WORK REQUEST: Please print the whole listing below exactly as it stands.

SOURCE DATA:

########################################

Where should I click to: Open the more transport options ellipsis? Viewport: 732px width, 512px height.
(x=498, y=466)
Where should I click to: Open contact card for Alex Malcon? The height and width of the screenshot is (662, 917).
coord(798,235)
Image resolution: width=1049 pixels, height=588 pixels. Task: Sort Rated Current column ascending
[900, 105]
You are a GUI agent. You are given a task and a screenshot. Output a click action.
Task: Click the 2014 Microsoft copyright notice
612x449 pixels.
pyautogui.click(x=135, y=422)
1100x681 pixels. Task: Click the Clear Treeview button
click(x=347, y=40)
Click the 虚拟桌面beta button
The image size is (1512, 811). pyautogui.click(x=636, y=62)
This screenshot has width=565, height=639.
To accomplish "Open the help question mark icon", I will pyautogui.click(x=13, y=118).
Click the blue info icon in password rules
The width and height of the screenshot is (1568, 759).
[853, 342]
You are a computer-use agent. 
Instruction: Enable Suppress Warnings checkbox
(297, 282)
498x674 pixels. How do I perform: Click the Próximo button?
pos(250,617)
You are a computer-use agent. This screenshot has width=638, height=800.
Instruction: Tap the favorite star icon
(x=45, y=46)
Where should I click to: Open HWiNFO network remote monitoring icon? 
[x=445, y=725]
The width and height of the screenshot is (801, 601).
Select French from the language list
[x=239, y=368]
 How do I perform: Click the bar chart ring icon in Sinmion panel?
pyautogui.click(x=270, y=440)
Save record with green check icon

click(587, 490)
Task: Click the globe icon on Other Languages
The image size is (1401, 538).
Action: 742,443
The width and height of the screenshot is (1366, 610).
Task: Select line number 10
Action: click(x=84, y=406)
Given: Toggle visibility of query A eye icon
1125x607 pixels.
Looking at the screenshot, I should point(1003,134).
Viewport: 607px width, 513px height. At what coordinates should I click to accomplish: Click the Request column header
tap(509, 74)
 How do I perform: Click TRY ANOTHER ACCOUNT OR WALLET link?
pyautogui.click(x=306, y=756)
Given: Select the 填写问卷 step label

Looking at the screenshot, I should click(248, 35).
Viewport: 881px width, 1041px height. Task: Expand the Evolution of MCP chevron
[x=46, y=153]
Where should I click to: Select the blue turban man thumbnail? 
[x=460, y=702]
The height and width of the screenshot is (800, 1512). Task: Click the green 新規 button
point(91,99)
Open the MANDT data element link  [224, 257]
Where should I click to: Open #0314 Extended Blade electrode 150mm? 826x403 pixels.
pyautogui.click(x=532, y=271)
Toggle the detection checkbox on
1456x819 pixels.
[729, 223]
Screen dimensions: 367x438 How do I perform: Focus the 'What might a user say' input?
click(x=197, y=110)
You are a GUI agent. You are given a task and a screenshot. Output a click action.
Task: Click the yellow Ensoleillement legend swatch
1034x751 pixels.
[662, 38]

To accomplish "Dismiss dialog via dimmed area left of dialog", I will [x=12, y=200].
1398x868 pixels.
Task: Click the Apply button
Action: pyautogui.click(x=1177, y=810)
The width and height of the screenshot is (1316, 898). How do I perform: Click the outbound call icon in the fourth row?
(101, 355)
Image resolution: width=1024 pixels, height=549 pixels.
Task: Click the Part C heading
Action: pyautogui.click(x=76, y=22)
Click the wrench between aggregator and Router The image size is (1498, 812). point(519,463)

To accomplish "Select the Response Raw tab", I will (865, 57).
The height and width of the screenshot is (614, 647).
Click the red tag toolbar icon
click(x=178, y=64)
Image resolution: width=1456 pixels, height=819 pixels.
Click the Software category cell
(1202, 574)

########################################

PROBLEM SOLUTION:
Where should I click to: Open the more transport options ellipsis? Viewport: 732px width, 512px height.
(x=498, y=466)
Where should I click to: Open contact card for Alex Malcon? The height and width of the screenshot is (662, 917).
coord(798,235)
Image resolution: width=1049 pixels, height=588 pixels. Task: Sort Rated Current column ascending
[900, 105]
You are a GUI agent. You are given a task and a screenshot. Output a click action.
Task: Click the 2014 Microsoft copyright notice
612x449 pixels.
pyautogui.click(x=135, y=422)
1100x681 pixels. Task: Click the Clear Treeview button
click(x=347, y=40)
Click the 虚拟桌面beta button
The image size is (1512, 811). pyautogui.click(x=636, y=62)
This screenshot has width=565, height=639.
To accomplish "Open the help question mark icon", I will pyautogui.click(x=13, y=118).
Click the blue info icon in password rules
The width and height of the screenshot is (1568, 759).
[853, 342]
You are a computer-use agent. 
Instruction: Enable Suppress Warnings checkbox
(297, 282)
498x674 pixels. How do I perform: Click the Próximo button?
pos(250,617)
You are a computer-use agent. This screenshot has width=638, height=800.
Instruction: Tap the favorite star icon
(x=45, y=46)
Where should I click to: Open HWiNFO network remote monitoring icon? 
[x=445, y=725]
The width and height of the screenshot is (801, 601).
Select French from the language list
[x=239, y=368]
 How do I perform: Click the bar chart ring icon in Sinmion panel?
pyautogui.click(x=270, y=440)
Save record with green check icon

click(587, 490)
Task: Click the globe icon on Other Languages
The image size is (1401, 538).
Action: 742,443
The width and height of the screenshot is (1366, 610).
Task: Select line number 10
Action: click(x=84, y=406)
Given: Toggle visibility of query A eye icon
1125x607 pixels.
Looking at the screenshot, I should point(1003,134).
Viewport: 607px width, 513px height. At what coordinates should I click to accomplish: Click the Request column header
tap(509, 74)
 How do I perform: Click TRY ANOTHER ACCOUNT OR WALLET link?
pyautogui.click(x=306, y=756)
Given: Select the 填写问卷 step label

Looking at the screenshot, I should click(248, 35).
Viewport: 881px width, 1041px height. Task: Expand the Evolution of MCP chevron
[x=46, y=153]
Where should I click to: Select the blue turban man thumbnail? 
[x=460, y=702]
The height and width of the screenshot is (800, 1512). Task: Click the green 新規 button
point(91,99)
Open the MANDT data element link  [224, 257]
Where should I click to: Open #0314 Extended Blade electrode 150mm? 826x403 pixels.
pyautogui.click(x=532, y=271)
Toggle the detection checkbox on
1456x819 pixels.
[729, 223]
Screen dimensions: 367x438 How do I perform: Focus the 'What might a user say' input?
click(x=197, y=110)
You are a GUI agent. You are given a task and a screenshot. Output a click action.
Task: Click the yellow Ensoleillement legend swatch
1034x751 pixels.
[662, 38]

To accomplish "Dismiss dialog via dimmed area left of dialog", I will [x=12, y=200].
1398x868 pixels.
Task: Click the Apply button
Action: pyautogui.click(x=1177, y=810)
The width and height of the screenshot is (1316, 898). How do I perform: Click the outbound call icon in the fourth row?
(101, 355)
Image resolution: width=1024 pixels, height=549 pixels.
Task: Click the Part C heading
Action: pyautogui.click(x=76, y=22)
Click the wrench between aggregator and Router The image size is (1498, 812). point(519,463)

To accomplish "Select the Response Raw tab", I will (865, 57).
The height and width of the screenshot is (614, 647).
Click the red tag toolbar icon
click(x=178, y=64)
Image resolution: width=1456 pixels, height=819 pixels.
Click the Software category cell
(1202, 574)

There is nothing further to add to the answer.